++++ ESTRATTO FORNITO ++++

Tra essi, secondo stime dell’Antiterrorismo, gli italiani sono una sessantina. Al loro rientro, spiegano le medesime fonti, si rischierà «un travaso in organizzazioni che fanno parte della galassia dell’ultranazionalismo».
Per questi futuri returnees, l’Ucraina sarebbe ciò che la Siria è stata per i jihadisti, una palestra di sangue e azione: «Potrebbero rientrare come terroristi capaci di compiere attentati e soprattutto di diventare “cattivi maestri” per tanti giovani». È l’estrema destra il loro milieu fondamentale (benché non il solo): popolato da soggetti del radicalismo nero vicini a Lealtà e Azione, a Forza nuova e a formazioni naziskin, così come dimostrato dai primi due processi imbastiti a carico di reclutatori e mercenari, a Genova e a Messina, con le prime condanne, alcune delle quali in contumacia (tra i latitanti, il rampollo di una dirigente leghista del Varesotto, «orgogliosa» delle scelte del figlio ma «preoccupata come madre»). L’esaltazione è spesso la molla principale di molti, poiché talvolta la paga non supera i 400 dollari al mese. Parlare di mercenari può dunque essere improprio, almeno in alcuni casi.
L’ideologia
«Per noi e i ragazzi europei il Donbass può rappresentare ciò che era la Fiume del Novecento», racconta in un’intercettazione Orazio Maria Gnerre, amico del leader neofascista Roberto Fiore. Nemmeno trentenne, Gnerre è prezioso per inquadrare il panorama «rossobruno» sullo sfondo. Politologo e saggista (il suo Prima che il mondo fosse si cimenta con i concetti di volontà ed eccezione nel decisionismo novecentesco), è stato coinvolto nell’inchiesta di Genova che ha portato alla condanna di un ex parà russo e di un aspirante legionario moldavo, ma la sua posizione è stata archiviata. Rigetta da tempo l’etichetta di «estremista di destra», avendo fondato «Millennium-partito comunitarista europeo» e intrattenendo «rapporti culturali» con il vero guru del sogno euroasiatico di Putin, Alexandr Dugin, filosofo antimodernista formatosi su Evola.

++++

(COSA SI CHIEDE)
**a.** Rispondi alle seguenti domande sull'estratto dedicato ai combattenti italiani in Ucraina.
(i) In quali città sono stati imbastiti i primi due processi a carico di reclutatori e mercenari?
(ii) Quale cifra mensile, talvolta, la paga non supera?
(iii) Quale partito ha fondato Orazio Maria Gnerre?
**b.** Prosegui l'estratto sui combattenti italiani in Ucraina a partire dalla sua ultima frase.

++++ CONTENUTO DEL DATASET ++++

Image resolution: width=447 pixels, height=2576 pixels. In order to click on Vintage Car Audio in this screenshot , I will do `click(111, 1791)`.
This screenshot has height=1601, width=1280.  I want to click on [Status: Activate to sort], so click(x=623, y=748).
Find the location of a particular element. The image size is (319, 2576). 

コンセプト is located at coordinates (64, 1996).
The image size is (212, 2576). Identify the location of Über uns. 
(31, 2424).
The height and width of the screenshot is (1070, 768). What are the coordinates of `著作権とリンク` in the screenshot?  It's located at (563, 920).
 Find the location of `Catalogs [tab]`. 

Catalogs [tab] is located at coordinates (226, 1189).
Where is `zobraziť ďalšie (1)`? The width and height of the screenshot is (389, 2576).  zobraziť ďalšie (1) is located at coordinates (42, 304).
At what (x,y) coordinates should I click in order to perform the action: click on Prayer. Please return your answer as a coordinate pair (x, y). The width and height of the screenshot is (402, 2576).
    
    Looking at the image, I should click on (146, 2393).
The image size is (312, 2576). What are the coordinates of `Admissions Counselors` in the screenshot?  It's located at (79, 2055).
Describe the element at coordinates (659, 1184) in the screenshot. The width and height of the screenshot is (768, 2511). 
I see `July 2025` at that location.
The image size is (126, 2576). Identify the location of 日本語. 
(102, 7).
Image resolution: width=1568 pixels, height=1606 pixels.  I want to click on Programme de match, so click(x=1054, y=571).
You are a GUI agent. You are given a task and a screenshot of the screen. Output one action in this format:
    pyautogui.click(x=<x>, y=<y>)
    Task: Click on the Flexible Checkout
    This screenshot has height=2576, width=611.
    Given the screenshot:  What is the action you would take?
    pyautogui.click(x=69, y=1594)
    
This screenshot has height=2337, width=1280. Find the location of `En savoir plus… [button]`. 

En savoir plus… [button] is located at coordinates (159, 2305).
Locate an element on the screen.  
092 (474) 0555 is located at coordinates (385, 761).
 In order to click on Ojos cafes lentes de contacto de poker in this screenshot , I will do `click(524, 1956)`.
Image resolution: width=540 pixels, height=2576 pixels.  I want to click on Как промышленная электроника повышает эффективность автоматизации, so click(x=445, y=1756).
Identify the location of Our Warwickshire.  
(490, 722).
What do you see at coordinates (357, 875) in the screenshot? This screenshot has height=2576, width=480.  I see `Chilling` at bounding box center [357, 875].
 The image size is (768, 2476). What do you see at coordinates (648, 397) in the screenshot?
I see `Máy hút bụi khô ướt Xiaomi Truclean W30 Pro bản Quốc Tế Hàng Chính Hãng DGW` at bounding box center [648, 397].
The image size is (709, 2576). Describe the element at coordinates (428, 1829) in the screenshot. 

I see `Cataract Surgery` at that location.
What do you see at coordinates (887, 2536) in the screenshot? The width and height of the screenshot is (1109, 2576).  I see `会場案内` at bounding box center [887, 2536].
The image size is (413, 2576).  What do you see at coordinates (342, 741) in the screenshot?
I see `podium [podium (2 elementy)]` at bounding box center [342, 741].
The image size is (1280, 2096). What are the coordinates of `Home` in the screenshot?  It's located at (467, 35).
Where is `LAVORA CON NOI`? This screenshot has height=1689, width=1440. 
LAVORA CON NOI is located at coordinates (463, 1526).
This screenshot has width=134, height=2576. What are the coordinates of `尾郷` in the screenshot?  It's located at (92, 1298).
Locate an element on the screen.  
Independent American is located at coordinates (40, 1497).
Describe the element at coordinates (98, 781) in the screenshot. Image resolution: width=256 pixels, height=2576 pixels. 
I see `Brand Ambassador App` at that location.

++++

(RISPOSTE PER COMPITO)
**a.**
(i) A Genova e a Messina.
(ii) 400 dollari al mese.
(iii) «Millennium-partito comunitarista europeo».

**b.**
È studiando miti e retroterra culturale dei miliziani venuti dall’Italia che si capisce come la sfida ultima sia tra la modernità dell’Occidente e i valori premoderni della Russia putiniana, ben sintetizzati nel parterre del summit di San Pietroburgo che nel 2015 riunì il gotha del sovranismo europeo. La chiave è trasversale. Ecco, infatti, sulla scena anche il «Comitato per il Donbass antinazista», che ha la sua base nel quartiere di San Lorenzo a Roma: proprio da qui potrebbe essere partito un romano cui ancora l’antiterrorismo cerca di dare un nome, l’elusivo «comandante Nemo», anima della brigata InterUnit. È il secondo filone: quello «rosso». Del resto, nel processo di Genova, appare un militante dell’estrema sinistra già vicino al Pkk curdo come Luca Pintaudi.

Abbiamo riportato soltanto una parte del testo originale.